This blog post details some of the games played by Irish children in the earlier part of the 20th century. It is based on information supplied by pupils at Beale National school near Ballybunnion, Co. Kerry in 1938.
‘When boys are going to play a game of cap ball they gather all their caps or hats and they place them in a row in the middle of the floor or near a wall. Then they would get a ball. When all was ready, one boy would stand a good discance away from the caps and he throws the balls into one of the caps and whatever boy the cap belongs to gets the ball and he throws it after the boys that all run away and if he strikes a boy with the ball there is a pebble put into that boy’s cap and if he fails to strike the boy there will be a pebble put into his own cap. The game goes on in this way each boy has 4 or 5 pebbles in his cap and then he gets that number of strokes from each one of the player. This is a great game, boys take great interest in this game.’
Share of the Ring
‘The way we play the game “Share of the Ring” is one person would get a piece of paper and she would fold it into a small ball, and every one that take share in the game would close in their hands, then the person that would have the ring would share it; when she would have it shared she would ask them “who has the ring” and they would say someone of the group, and if they were wrong they would get a slap and if they were right they would be let go free. The person that would get the ring would again share it among the others. The person that is sharing the ring tries to conceal who gets it. This is the way the game “Share of the Ring” is played until they get tired of it and turn to something else.’
Blind Man’s Bluff
‘First there is a cloth got and it is put around your face so that you cannot see anyone.
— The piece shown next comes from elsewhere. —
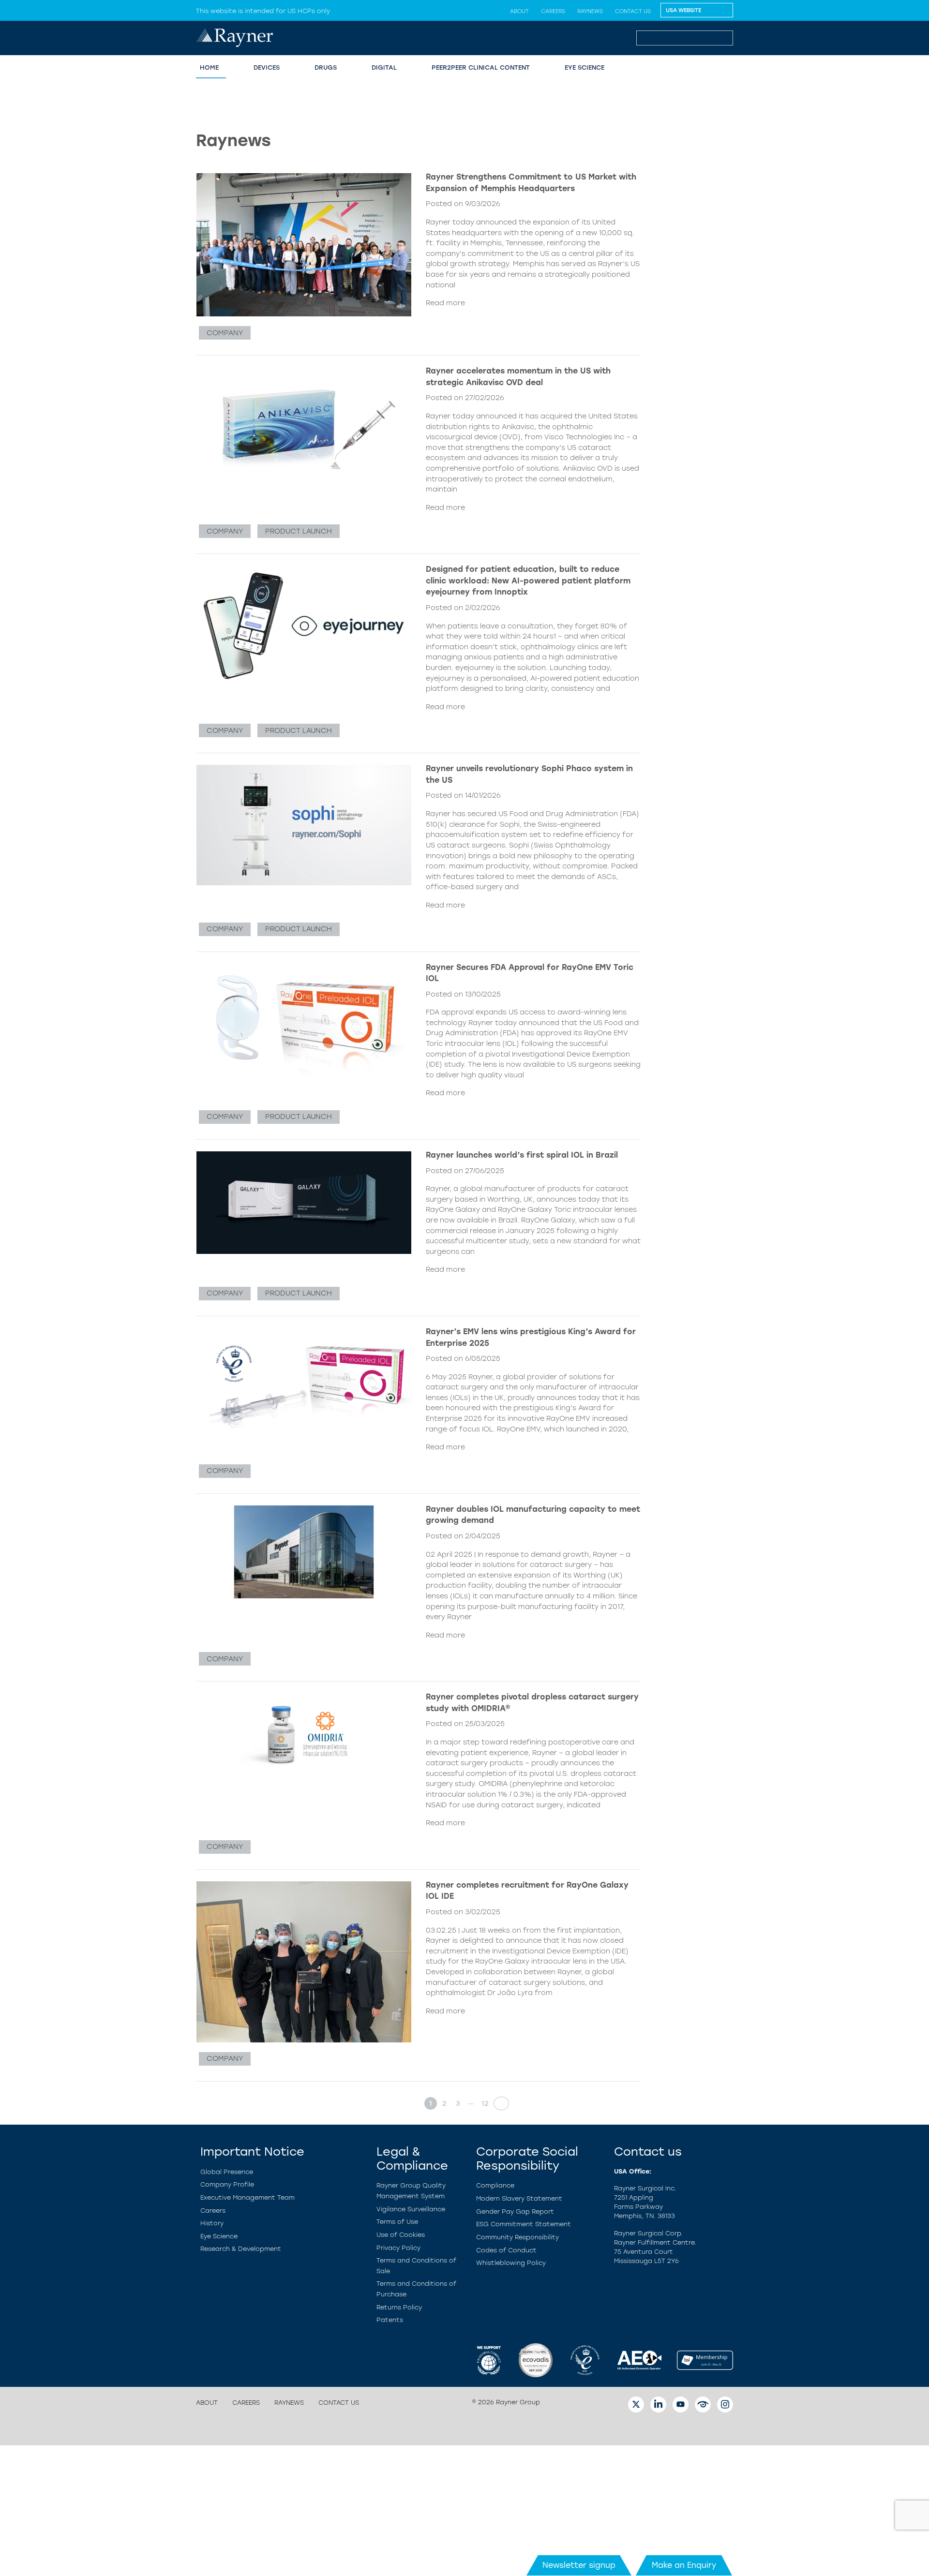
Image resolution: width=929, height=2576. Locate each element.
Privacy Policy (398, 2247)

Then you will have to go around the house and try to catch someone. Then if you catch one that one will have to put the cloth on his eyes. Then he will go and try to catch some other one and in this way the game is carried out. I would like to play this game. This is one of the games that is played indoors.’
These accounts of children’s games games form part of the Schools’ Folklore Collection, a large and important corpus of material, whose compilation occurred between 1937 and 1939. This far-sighted scheme, run by the Irish Folklore Commission, saw over 100,000 schoolchildren collecting local folklore from their parents, grandparents and older members of the community.